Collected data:

☆ ☆ ☆

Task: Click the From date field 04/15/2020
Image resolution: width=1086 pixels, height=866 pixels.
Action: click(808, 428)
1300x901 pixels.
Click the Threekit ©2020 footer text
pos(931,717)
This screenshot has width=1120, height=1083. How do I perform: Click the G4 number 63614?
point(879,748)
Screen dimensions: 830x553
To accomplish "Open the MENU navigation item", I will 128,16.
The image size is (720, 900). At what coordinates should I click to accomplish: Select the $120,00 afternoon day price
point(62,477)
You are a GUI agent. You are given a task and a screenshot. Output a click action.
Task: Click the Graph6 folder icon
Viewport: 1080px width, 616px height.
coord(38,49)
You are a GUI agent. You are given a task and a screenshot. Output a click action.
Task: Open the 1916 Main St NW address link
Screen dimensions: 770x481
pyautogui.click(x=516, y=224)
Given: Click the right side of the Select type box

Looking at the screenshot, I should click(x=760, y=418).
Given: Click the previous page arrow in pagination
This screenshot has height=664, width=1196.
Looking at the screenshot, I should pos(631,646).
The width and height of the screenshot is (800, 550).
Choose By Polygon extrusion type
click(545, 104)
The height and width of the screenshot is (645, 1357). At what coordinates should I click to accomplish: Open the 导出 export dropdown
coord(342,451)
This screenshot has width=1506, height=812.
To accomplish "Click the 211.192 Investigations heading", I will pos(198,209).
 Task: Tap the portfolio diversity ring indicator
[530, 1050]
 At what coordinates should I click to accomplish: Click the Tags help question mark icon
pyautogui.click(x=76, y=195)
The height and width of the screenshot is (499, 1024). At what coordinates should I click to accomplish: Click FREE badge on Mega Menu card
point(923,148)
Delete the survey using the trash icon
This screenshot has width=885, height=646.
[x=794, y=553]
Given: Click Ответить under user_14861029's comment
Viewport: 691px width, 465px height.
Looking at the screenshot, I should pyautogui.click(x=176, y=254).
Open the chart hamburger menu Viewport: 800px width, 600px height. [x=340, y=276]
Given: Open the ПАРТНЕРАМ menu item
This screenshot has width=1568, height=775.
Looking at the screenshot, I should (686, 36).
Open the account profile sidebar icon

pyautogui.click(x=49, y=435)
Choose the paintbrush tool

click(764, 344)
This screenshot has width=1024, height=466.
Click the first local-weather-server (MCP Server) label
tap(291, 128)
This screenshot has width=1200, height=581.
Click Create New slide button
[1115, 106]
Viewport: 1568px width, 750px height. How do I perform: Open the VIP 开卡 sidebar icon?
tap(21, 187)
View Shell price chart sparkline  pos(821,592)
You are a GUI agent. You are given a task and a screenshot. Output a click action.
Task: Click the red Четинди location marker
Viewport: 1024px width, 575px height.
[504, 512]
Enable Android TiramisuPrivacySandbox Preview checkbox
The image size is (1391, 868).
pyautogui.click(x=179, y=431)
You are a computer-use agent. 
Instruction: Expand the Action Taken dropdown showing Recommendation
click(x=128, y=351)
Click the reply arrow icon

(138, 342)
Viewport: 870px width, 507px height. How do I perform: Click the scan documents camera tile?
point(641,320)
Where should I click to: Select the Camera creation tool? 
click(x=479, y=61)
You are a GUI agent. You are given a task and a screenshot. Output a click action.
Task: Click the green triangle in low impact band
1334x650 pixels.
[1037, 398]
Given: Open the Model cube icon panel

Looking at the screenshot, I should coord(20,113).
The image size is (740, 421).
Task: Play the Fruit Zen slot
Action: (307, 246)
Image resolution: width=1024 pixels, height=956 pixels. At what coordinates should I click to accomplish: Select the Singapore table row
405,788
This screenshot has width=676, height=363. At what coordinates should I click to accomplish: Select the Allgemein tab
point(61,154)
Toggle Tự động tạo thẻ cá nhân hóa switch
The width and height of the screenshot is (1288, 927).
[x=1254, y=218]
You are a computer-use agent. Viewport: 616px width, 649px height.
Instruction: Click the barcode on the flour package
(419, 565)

☆ ☆ ☆

Look above for the line that contains "Given: Click Ответить". Starting there, transcribe every line exactly until you have copied the line that contains "This screenshot has width=1024, height=466.".

Given: Click Ответить under user_14861029's comment
Viewport: 691px width, 465px height.
Looking at the screenshot, I should pyautogui.click(x=176, y=254).
Open the chart hamburger menu Viewport: 800px width, 600px height. [x=340, y=276]
Given: Open the ПАРТНЕРАМ menu item
This screenshot has width=1568, height=775.
Looking at the screenshot, I should (686, 36).
Open the account profile sidebar icon

pyautogui.click(x=49, y=435)
Choose the paintbrush tool

click(764, 344)
This screenshot has width=1024, height=466.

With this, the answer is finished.